Posted in: Genomics and Epigenetics
Genomic Analysis of Single Cells: The Benefits of Being Single

You don’t need to be told about how next generation sequencing technologies have revolutionized the way we study the genome and the epigenome. Whether you want to look at transcription (RNA-seq), translation (Ribo-seq) genomes (DNA-seq), interactions of proteins and DNA (ChIP-Seq) or to study epigenetic features such as methylation (whole genome bilsulfite sequencing) there are a range of techniques available to you.

Why Study Single Cells?

All these techniques require vast numbers of cells (normally in the millions). This has several downsides: what if you are looking for rare mutations or interested in changes in expression that occur in just a small population? We are now learning that populations of cells (even those that seem to be homogenous phenotypically) display great heterogeneity. Therefore, data from millions of cells may miss these rare events. There are also instances where the previous methods just won’t work, as you don’t have enough starting material, for example analysis of circulating tumor cells.

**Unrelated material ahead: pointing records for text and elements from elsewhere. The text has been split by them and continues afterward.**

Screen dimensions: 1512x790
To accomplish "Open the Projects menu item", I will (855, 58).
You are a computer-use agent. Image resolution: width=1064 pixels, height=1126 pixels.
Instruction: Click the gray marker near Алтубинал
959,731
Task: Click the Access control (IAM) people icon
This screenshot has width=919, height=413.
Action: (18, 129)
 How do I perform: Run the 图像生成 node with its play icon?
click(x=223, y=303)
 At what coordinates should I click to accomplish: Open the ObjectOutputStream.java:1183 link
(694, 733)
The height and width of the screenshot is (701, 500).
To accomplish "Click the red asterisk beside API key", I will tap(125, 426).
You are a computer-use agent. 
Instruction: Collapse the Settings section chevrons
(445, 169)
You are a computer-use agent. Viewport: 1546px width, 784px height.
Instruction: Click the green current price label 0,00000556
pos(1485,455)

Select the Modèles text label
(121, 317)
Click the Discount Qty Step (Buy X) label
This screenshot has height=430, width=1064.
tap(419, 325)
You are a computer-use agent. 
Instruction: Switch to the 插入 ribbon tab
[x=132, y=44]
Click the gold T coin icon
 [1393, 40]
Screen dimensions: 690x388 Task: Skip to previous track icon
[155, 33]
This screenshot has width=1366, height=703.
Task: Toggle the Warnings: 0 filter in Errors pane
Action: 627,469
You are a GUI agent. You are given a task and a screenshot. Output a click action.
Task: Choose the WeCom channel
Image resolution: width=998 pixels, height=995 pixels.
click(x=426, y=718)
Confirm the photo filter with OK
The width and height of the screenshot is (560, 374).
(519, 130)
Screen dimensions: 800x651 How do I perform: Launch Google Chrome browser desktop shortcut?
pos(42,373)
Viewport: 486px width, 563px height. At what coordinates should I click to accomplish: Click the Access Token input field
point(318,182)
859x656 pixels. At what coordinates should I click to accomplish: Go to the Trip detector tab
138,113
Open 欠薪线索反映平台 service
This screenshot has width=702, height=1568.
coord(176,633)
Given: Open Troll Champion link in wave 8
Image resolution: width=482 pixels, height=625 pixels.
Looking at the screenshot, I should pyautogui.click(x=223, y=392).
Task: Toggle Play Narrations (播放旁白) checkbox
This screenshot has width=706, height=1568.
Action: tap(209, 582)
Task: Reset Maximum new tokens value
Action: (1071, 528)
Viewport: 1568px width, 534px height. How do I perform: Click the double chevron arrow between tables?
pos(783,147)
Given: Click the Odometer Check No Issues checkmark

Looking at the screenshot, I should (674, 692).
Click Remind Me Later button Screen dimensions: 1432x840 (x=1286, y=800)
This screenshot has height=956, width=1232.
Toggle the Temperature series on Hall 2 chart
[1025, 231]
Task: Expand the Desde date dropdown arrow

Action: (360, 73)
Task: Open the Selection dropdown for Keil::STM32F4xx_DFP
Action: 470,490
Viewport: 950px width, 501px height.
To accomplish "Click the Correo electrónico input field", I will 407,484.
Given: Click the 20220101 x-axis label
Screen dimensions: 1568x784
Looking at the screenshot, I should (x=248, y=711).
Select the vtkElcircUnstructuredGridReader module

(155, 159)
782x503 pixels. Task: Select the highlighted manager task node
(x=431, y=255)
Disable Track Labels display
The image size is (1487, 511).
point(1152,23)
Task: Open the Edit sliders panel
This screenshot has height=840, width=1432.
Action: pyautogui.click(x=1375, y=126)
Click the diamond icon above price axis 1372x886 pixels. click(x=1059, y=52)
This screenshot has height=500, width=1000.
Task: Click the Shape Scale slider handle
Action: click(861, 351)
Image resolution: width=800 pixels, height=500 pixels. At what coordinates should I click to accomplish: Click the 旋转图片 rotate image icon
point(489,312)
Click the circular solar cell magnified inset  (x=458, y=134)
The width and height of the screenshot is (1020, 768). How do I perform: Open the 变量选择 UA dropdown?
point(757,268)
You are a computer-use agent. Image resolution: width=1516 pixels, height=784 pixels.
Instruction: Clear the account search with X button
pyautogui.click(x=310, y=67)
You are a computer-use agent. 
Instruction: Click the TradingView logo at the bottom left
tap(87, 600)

Not to worry; there are now techniques to study genomics at the level of a single cell. In this series we are going to look at the different methods available for analysing single cells and highlight some important considerations for those of you interested in single-cell genomics.

Current Techniques

Single-cell approaches to studying the genome and epigenome have been, and still are, being developed. There are now methods for you to interrogate single cells for genome sequencing, transcriptome analysis and even methylation analysis! Here I discuss the different genome-wide single cell sequencing methods available.

Single-Cell DNA sequencing

Pretty much what is says on the tin – sequence the whole genome of your individual cell. One of the big obstacles to single-cell sequencing is ensuring unbiased amplification prior to sequencing. Since you are starting with a very small sample, even a small bias during the amplification process will have a big impact on your results. Therefore, new methods for amplification have been employed: Multiple Displacement Amplification (MDA) and Multiple Annealing and Looping Based Amplification Cycles (MALBAC). We’ll touch upon these in later articles.

Single-Cell RNA Sequencing

This method is much newer than its DNA counterpart. One obstacle for single-cell RNA-seq is converting the RNA of the individual cell into a DNA library suitable for sequencing. There are multiple methods now available for this including SMART-seq (Switching mechanism at 5’ end of the RNA

transcript), CEL-seq (Cell expression by linear amplification and sequencing) and MARS-seq (Massively parallel RNA single-cell sequencing) as well as rolling circle amplification. We’ll be following these up in later articles.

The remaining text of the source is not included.